No pictures should appear in the copy; otherwise retype the entries exactly.
-------
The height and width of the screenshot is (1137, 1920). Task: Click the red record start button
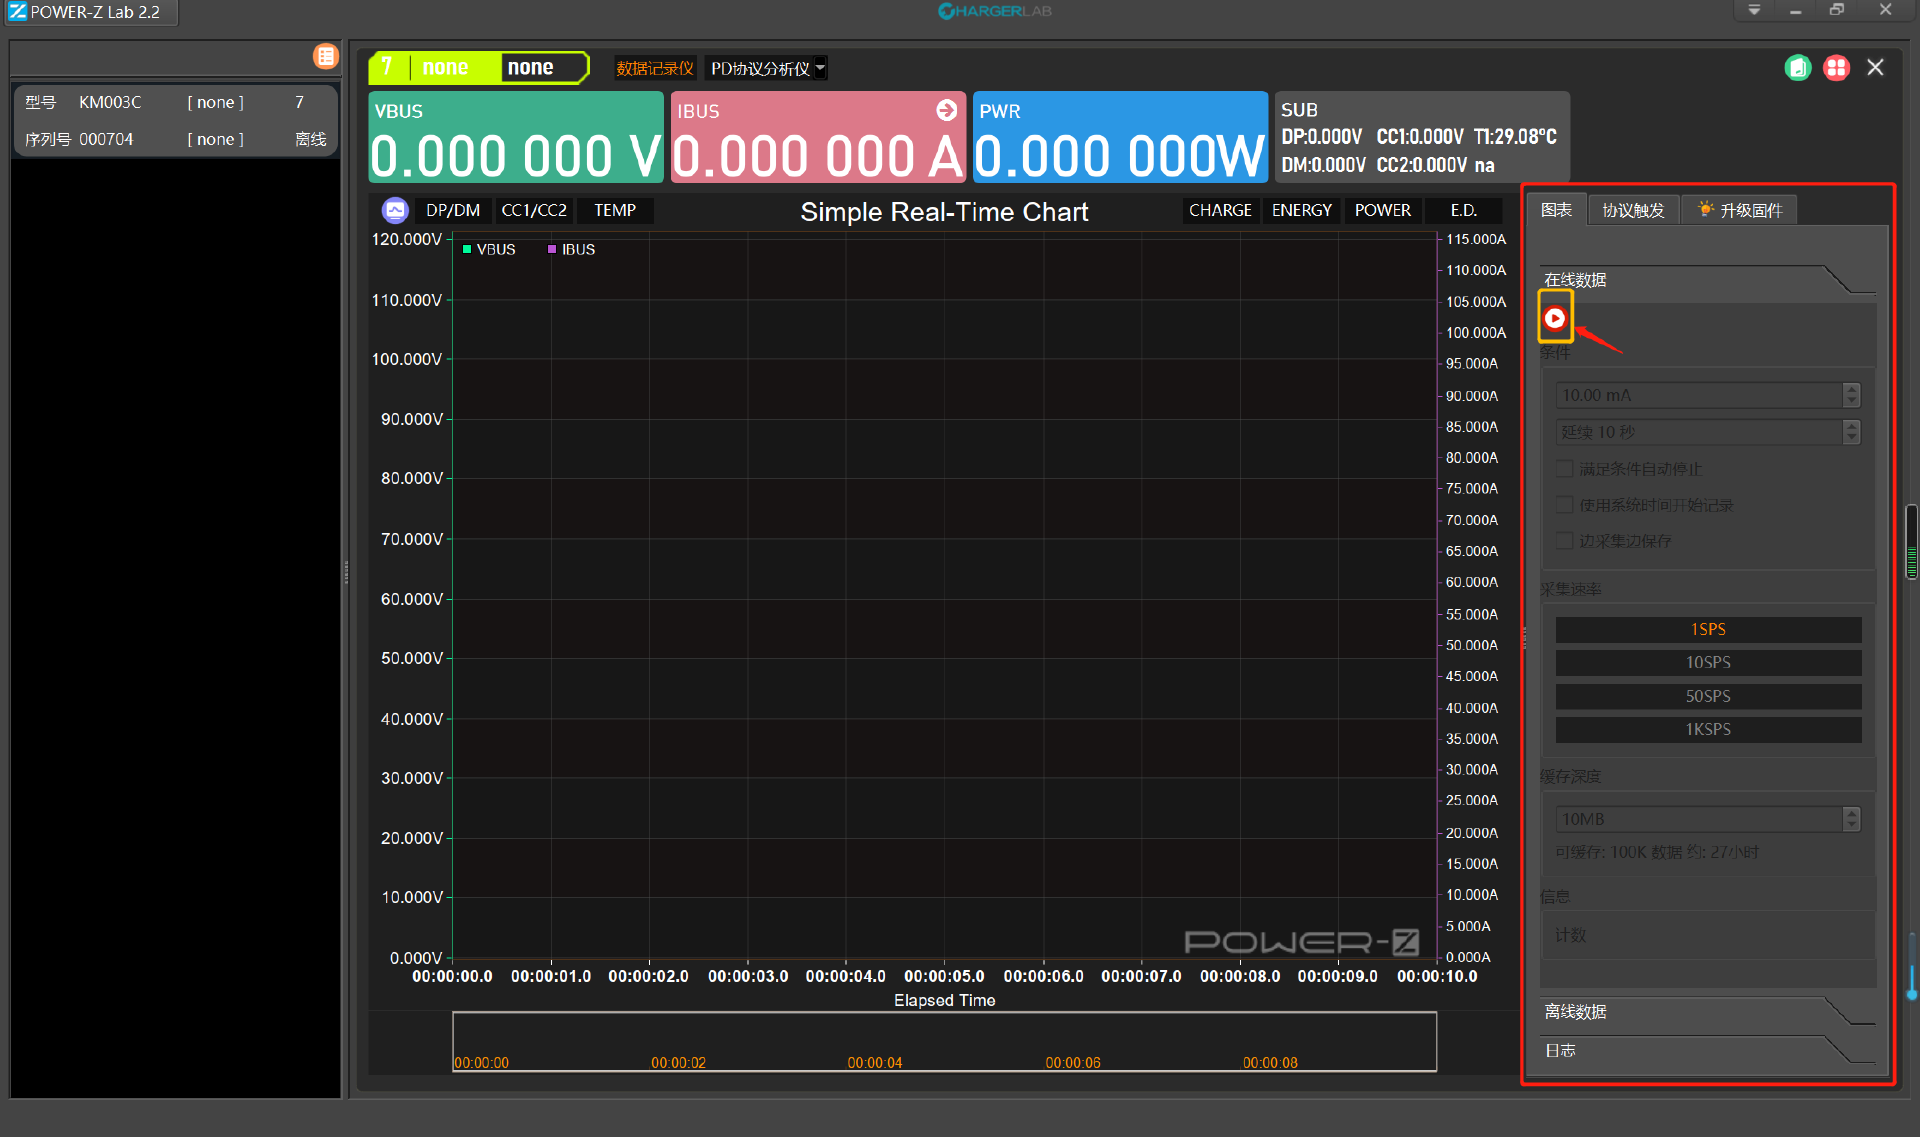pos(1554,318)
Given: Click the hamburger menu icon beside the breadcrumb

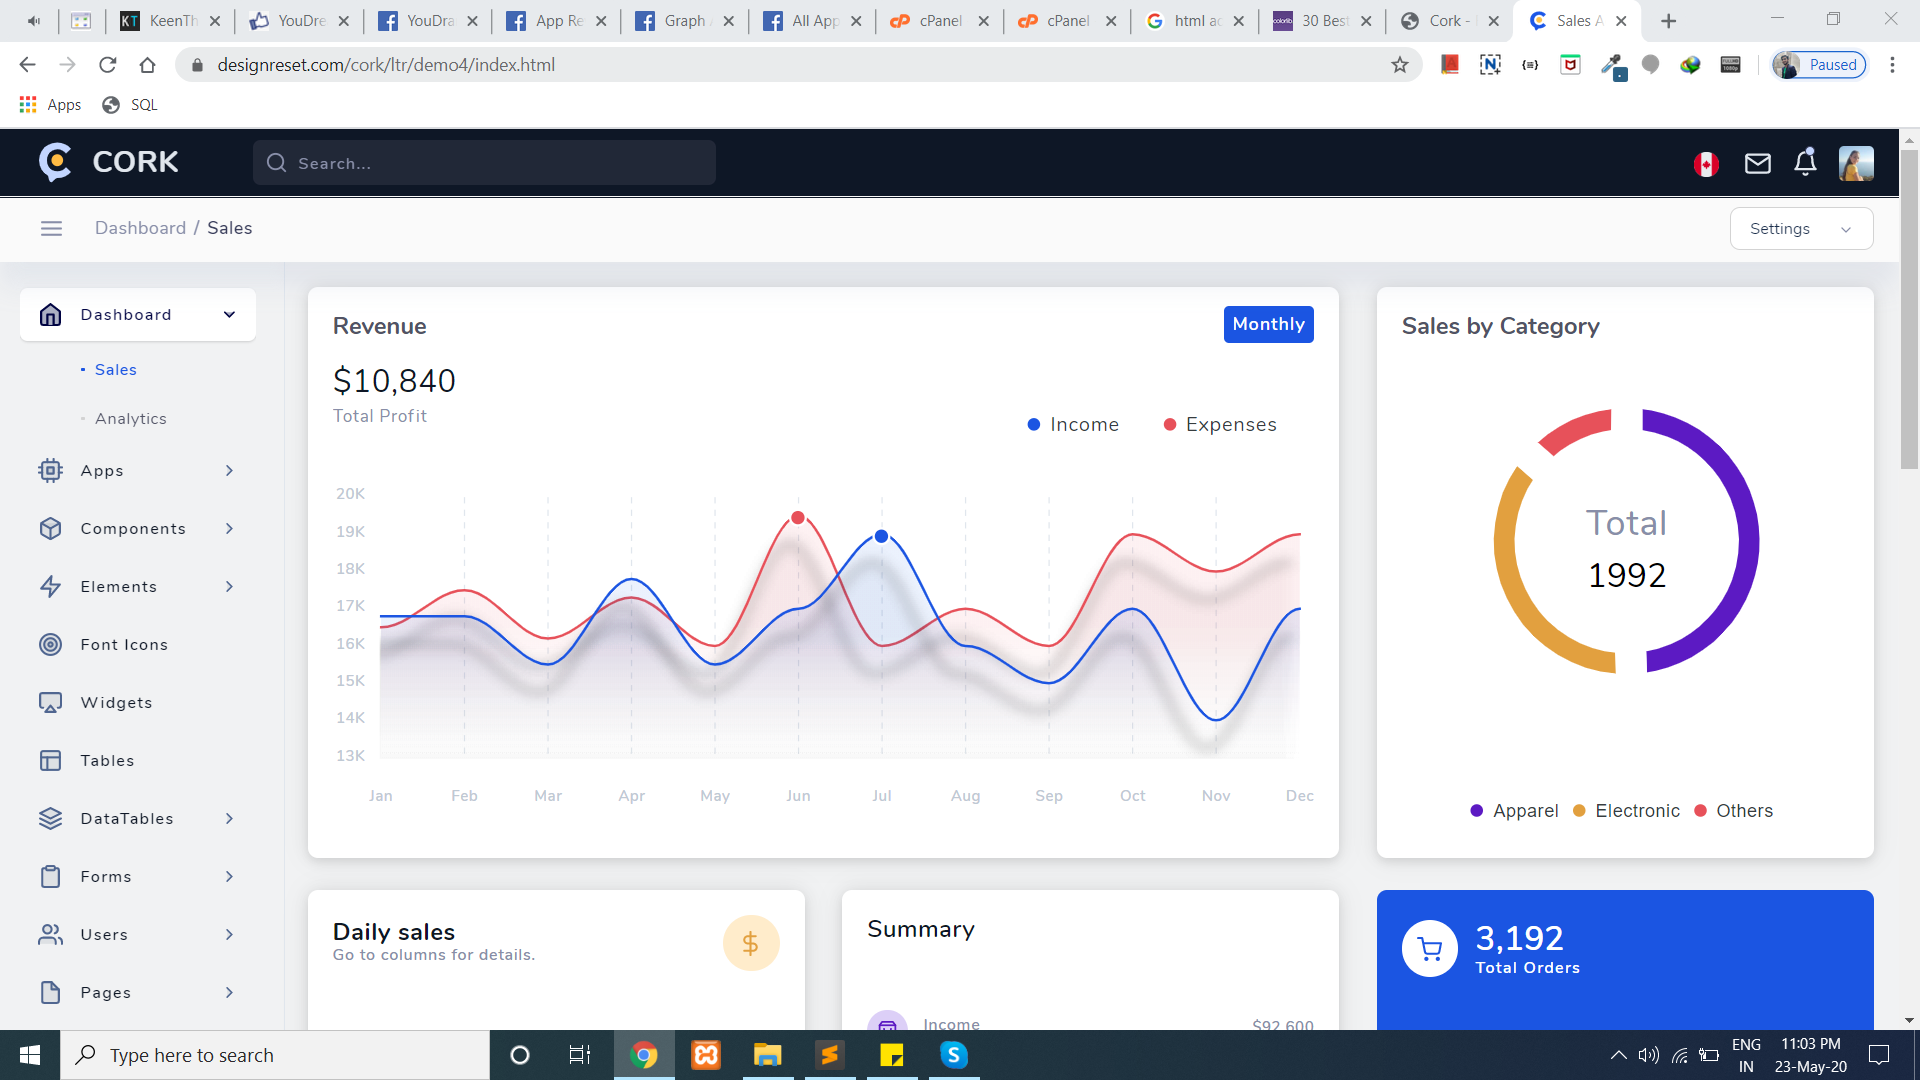Looking at the screenshot, I should click(x=51, y=228).
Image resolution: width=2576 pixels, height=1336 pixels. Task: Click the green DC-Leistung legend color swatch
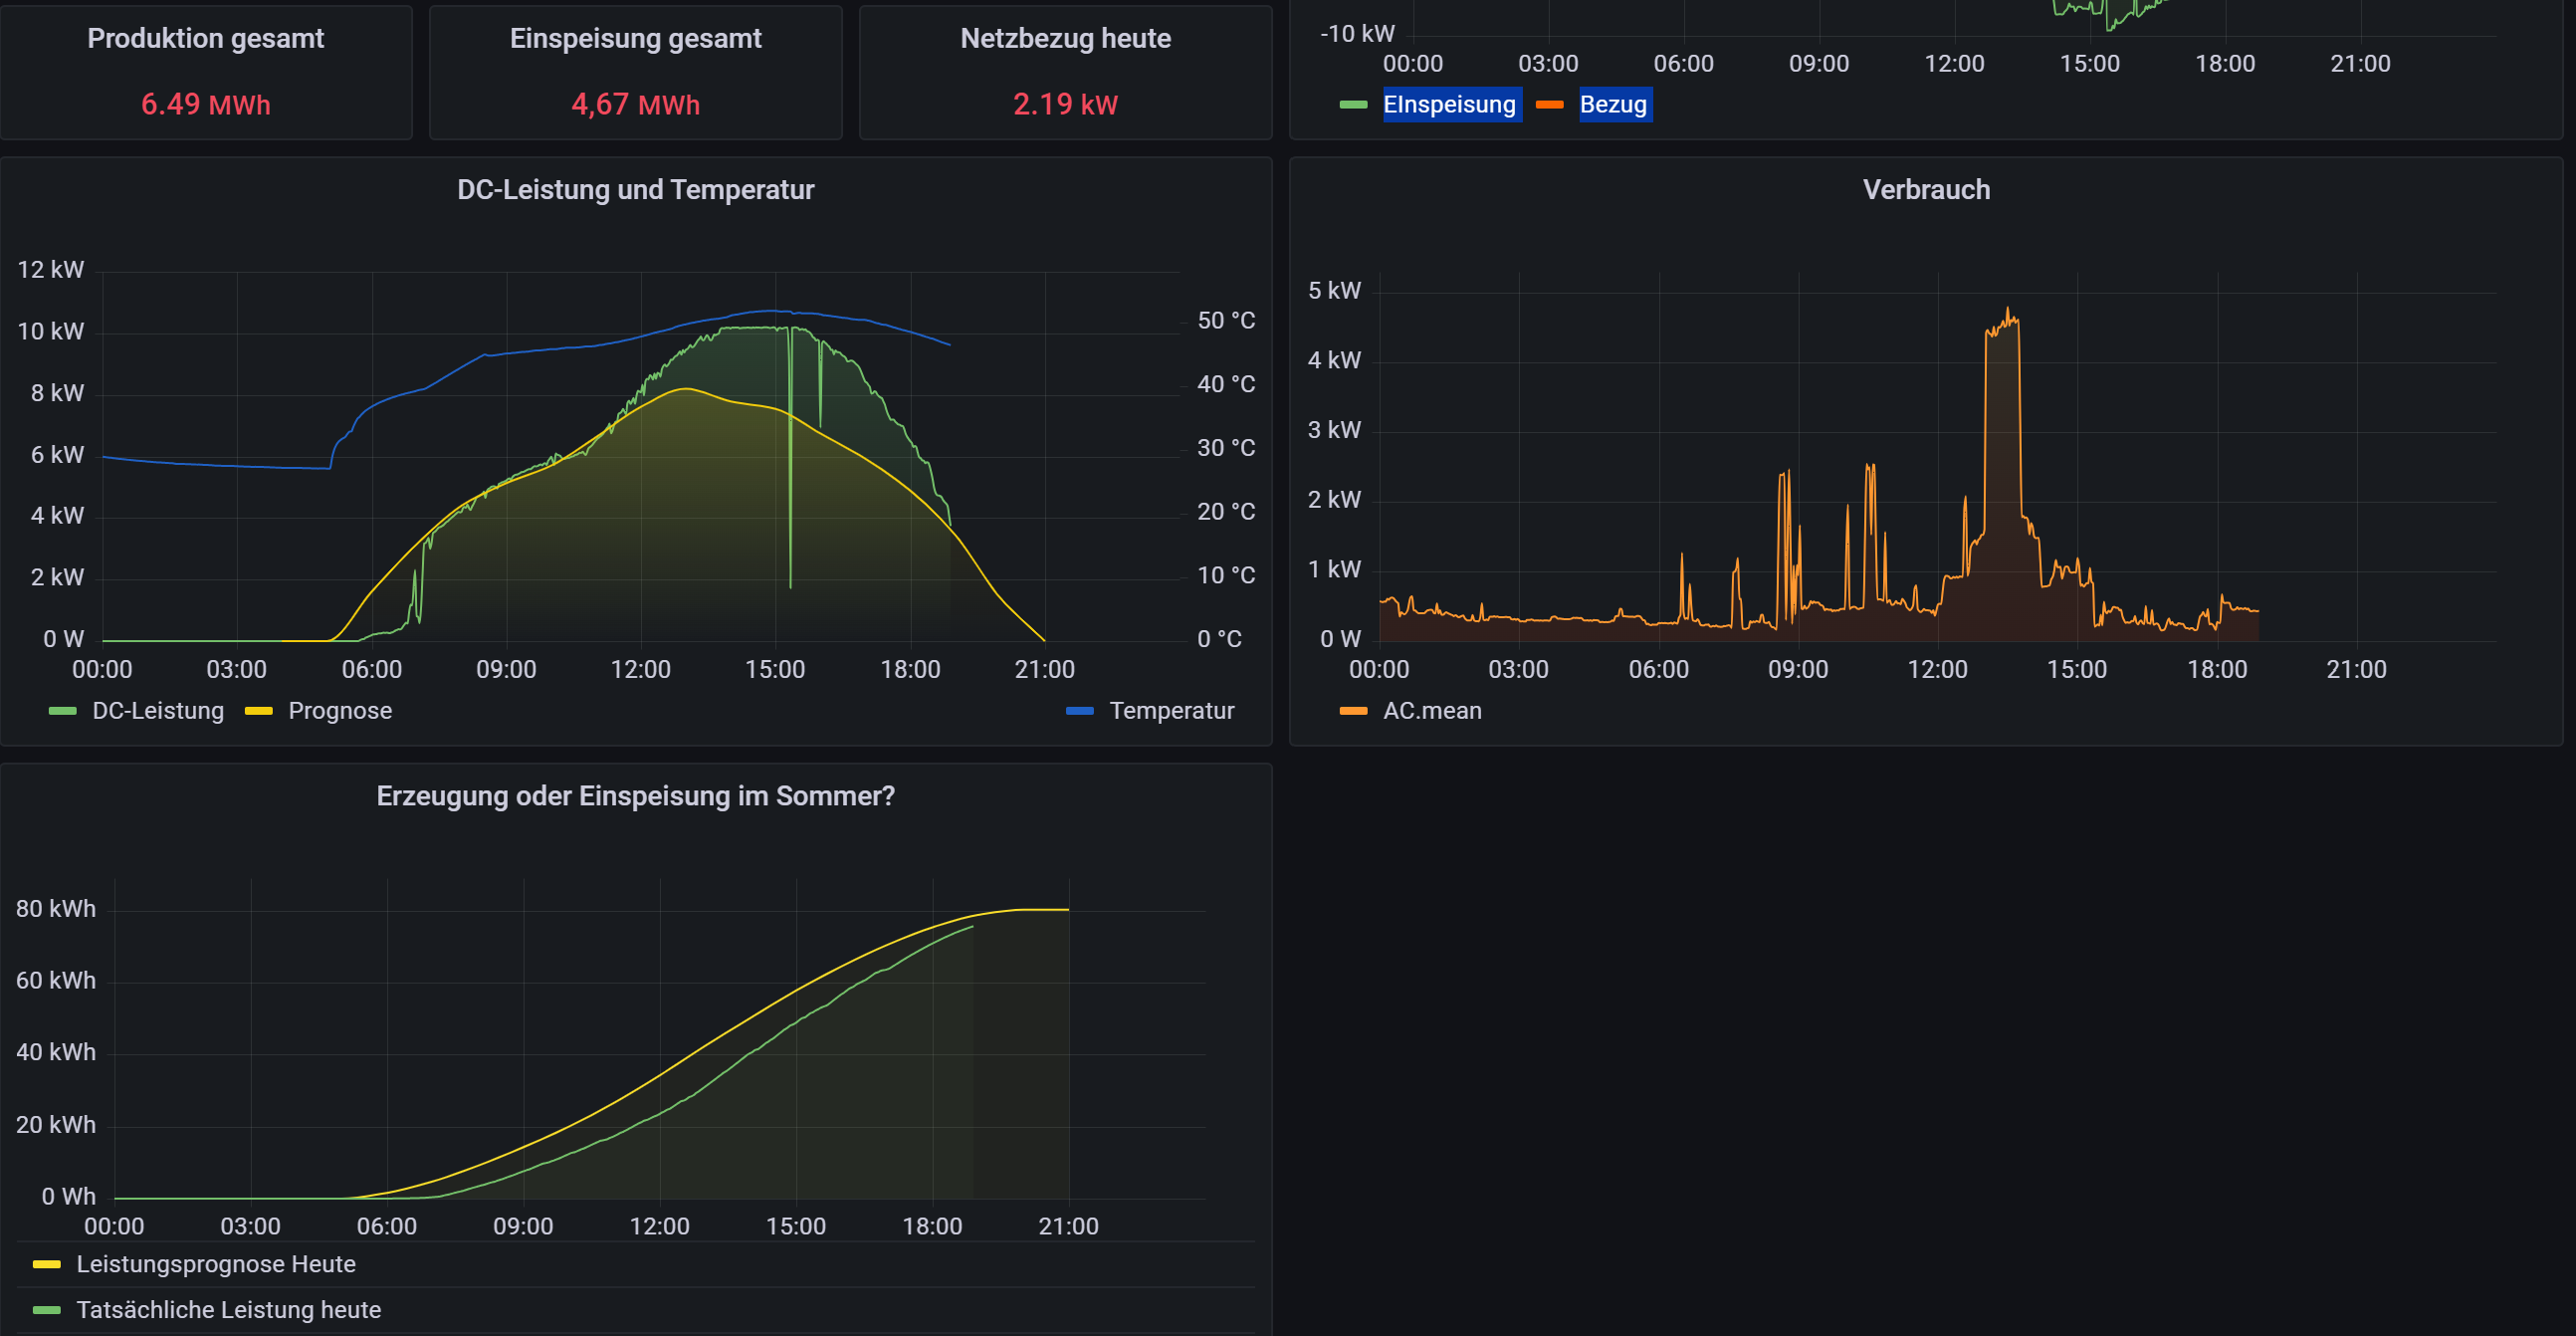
-------
| Result of this task |
The height and width of the screenshot is (1137, 1920). Task: Click the red record start button
pos(1554,318)
Given: Click the hamburger menu icon beside the breadcrumb

Looking at the screenshot, I should click(x=51, y=228).
Image resolution: width=2576 pixels, height=1336 pixels. Task: Click the green DC-Leistung legend color swatch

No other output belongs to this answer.